Elites and Poverty in Developing Countries: Are Donors Missing Opportunities to Engage Constructively?

Library
N Hossain, M Moore
2001

Summary

Are donors missing opportunities to engage the support of developing country elites for pro-poor policy? Is it correct to believe that elites are always hostile to efforts to tackle poverty?

This paper from the Institute of Development Studies considers how donors and international organisations can encourage support for anti-poverty measures among developing country elites. Aid agency staff tend to find elites unsupportive of or hostile to anti-poverty policies, or else find that pro-poor attitudes are not matched by actual commitment. Reactions to this hostility or weak commitment tend to be either diplomatic acceptance, or an increasingly common radical stance, in which the views of the poor alone are accepted as valid or important. But key political and economic decision-makers may be more supportive if they are constructively and sympathetically involved in the design of anti-poverty policies, rather than being excluded from such processes.

There are four reasons to believe there is potential for engaging elite support for pro-poor reform:

  • Currently, dominant conceptions of poverty are neutral and economistic, and fail to give elites reasons to feel concerned about poverty or engage their sympathy for poor people
  • ‘Poverty’ is multi-dimensional and can mean different things in different contexts, so that some notions of poverty resonate in some environments more than others
  • Elites may perceive pro-poor reform to be in their own interests: The persistence of extreme widespread poverty may threaten their well-being, because of fears of crime, social disorder or potential health threats
  • There is scope to present poverty reduction in more positive ways: Developing country elites still believe strongly in ‘development’ as a priority national goal. They perceive ‘development’ as an improvement in the quality of human resources. This opens a range of persuasive arguments about the need to tackle poverty as the basis for national development.

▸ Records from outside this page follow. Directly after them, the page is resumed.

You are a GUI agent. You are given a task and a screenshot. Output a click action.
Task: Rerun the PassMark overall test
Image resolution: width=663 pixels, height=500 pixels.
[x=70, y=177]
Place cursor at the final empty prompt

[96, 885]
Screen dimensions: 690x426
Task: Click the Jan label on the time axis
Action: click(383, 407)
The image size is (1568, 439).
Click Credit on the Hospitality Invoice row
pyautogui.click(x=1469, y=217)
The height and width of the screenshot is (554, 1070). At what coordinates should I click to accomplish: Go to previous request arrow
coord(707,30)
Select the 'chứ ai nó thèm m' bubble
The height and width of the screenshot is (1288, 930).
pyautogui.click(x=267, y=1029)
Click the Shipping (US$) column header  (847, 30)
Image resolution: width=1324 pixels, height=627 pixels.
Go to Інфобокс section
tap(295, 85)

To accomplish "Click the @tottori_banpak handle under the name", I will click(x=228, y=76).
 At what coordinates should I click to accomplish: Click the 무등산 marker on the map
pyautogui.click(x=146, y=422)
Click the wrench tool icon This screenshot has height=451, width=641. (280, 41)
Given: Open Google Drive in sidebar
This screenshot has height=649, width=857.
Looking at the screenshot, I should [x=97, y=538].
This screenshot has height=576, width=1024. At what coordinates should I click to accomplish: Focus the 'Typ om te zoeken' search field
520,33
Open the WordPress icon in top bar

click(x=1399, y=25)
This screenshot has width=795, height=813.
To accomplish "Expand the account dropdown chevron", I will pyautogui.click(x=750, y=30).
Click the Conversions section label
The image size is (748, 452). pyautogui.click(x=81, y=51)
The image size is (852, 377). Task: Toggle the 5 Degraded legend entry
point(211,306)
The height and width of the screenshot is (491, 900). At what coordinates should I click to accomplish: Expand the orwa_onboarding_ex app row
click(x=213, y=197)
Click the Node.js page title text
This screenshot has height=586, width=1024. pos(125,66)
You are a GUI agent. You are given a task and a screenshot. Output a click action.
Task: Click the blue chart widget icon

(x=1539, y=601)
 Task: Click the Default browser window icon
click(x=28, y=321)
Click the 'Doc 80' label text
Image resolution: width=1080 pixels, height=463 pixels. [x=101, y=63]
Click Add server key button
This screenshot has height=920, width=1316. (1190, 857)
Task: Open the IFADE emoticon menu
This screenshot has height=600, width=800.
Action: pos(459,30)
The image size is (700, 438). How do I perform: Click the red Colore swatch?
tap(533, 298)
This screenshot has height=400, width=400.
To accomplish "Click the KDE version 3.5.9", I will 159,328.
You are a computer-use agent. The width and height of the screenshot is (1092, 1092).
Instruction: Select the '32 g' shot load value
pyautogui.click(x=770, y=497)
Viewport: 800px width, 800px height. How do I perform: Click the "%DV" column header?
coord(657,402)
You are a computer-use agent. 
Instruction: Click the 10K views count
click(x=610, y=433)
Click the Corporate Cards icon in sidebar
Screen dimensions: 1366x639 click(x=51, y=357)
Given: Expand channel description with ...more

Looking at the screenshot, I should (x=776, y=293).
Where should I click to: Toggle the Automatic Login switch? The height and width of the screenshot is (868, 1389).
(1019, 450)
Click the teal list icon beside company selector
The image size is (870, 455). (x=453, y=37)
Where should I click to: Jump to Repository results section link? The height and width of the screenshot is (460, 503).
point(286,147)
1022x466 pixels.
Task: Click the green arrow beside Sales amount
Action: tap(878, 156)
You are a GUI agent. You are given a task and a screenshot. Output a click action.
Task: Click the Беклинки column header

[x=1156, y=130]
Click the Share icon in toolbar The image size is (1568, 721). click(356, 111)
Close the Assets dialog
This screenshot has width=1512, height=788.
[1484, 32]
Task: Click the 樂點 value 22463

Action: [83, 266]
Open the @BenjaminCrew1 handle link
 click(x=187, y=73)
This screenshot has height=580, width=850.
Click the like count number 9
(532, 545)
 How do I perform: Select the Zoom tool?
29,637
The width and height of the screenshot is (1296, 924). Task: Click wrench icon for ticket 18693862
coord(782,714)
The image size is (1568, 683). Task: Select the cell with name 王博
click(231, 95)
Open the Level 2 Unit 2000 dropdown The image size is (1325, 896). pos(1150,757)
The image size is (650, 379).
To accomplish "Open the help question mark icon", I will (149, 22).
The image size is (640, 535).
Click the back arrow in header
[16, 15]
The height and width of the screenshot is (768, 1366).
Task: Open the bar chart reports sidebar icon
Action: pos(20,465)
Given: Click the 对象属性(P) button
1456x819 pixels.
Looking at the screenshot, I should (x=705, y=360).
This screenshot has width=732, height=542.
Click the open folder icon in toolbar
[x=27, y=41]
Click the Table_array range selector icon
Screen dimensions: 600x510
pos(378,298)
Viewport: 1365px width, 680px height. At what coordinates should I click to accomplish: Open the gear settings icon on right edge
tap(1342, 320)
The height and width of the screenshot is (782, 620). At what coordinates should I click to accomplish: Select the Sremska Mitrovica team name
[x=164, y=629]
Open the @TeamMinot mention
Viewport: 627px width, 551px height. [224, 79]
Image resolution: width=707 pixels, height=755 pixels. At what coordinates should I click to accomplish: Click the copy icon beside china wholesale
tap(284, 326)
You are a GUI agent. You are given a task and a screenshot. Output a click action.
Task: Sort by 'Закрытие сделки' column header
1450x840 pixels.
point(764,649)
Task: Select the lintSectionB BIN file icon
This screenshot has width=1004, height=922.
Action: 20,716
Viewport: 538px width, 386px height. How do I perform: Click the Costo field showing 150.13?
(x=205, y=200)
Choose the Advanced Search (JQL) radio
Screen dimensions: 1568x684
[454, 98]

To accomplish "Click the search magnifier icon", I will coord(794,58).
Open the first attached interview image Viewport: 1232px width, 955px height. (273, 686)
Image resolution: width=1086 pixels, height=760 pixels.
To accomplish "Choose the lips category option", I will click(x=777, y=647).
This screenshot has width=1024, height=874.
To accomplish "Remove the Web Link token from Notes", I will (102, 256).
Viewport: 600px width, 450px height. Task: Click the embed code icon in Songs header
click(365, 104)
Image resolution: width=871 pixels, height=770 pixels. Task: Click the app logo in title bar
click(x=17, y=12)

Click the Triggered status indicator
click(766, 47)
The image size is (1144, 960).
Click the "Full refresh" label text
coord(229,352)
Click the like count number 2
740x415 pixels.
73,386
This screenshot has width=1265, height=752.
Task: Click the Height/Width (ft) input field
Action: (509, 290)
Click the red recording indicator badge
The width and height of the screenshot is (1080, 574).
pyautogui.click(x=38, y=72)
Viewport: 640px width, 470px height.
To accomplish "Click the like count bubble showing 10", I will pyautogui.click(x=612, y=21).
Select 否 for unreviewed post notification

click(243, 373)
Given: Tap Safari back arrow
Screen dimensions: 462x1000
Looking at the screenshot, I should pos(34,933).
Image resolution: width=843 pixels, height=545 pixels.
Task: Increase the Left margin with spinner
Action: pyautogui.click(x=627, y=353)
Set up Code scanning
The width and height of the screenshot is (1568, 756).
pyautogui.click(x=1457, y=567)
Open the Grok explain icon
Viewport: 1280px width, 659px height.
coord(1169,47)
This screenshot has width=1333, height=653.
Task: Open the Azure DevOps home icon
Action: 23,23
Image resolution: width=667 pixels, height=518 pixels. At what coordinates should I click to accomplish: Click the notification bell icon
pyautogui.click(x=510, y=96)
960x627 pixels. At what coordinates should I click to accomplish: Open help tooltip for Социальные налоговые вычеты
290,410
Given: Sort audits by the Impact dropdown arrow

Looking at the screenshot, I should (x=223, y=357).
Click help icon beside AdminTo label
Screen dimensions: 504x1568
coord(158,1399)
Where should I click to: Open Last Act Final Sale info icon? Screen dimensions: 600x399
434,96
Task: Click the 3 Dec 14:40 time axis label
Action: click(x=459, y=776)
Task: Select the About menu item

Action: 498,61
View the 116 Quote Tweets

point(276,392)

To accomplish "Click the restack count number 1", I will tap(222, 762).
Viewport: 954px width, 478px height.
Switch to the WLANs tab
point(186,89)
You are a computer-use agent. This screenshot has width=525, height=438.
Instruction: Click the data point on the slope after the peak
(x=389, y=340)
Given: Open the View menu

There is no simple formula for designing arguments that will trigger pro-poor responses everywhere. Nor would it be productive for donors to attempt to change elites’ thinking about poverty. Instead, donors could engage elites in discussions about poverty in ways that encourage them to think of the scope for joint gains from poverty reduction. The types of arguments most likely to prove persuasive with developing country elites include:

  • Specific arguments justifying particular policies that benefit the poor because they also improve the human resource basis for development
  • Implicit or explicit appeals to rivalries with similar or neighbouring countries which have performed well on poverty reduction
  • Arguments emphasising national altruism – doing what is right for the people of one’s own country
  • And, very importantly, plausible accounts of success with poverty reduction: Elites need to believe not only that there is a problem, but that there are solutions, and that governments or other actors are capable of implementing these.

Although engaging elite support for pro-poor reform does not require that they must be ‘pro-poor’, the most persuasive and successful arguments will appeal to both the compassionate and the instrumental reasons for tackling poverty as a priority.

Source

Hossain, N. and Moore, M. 2001 'Elites and Poverty in Developing Countries: Are Donors Missing Opportunities to Engage Constructively?' Institute of Development Studies, Brighton.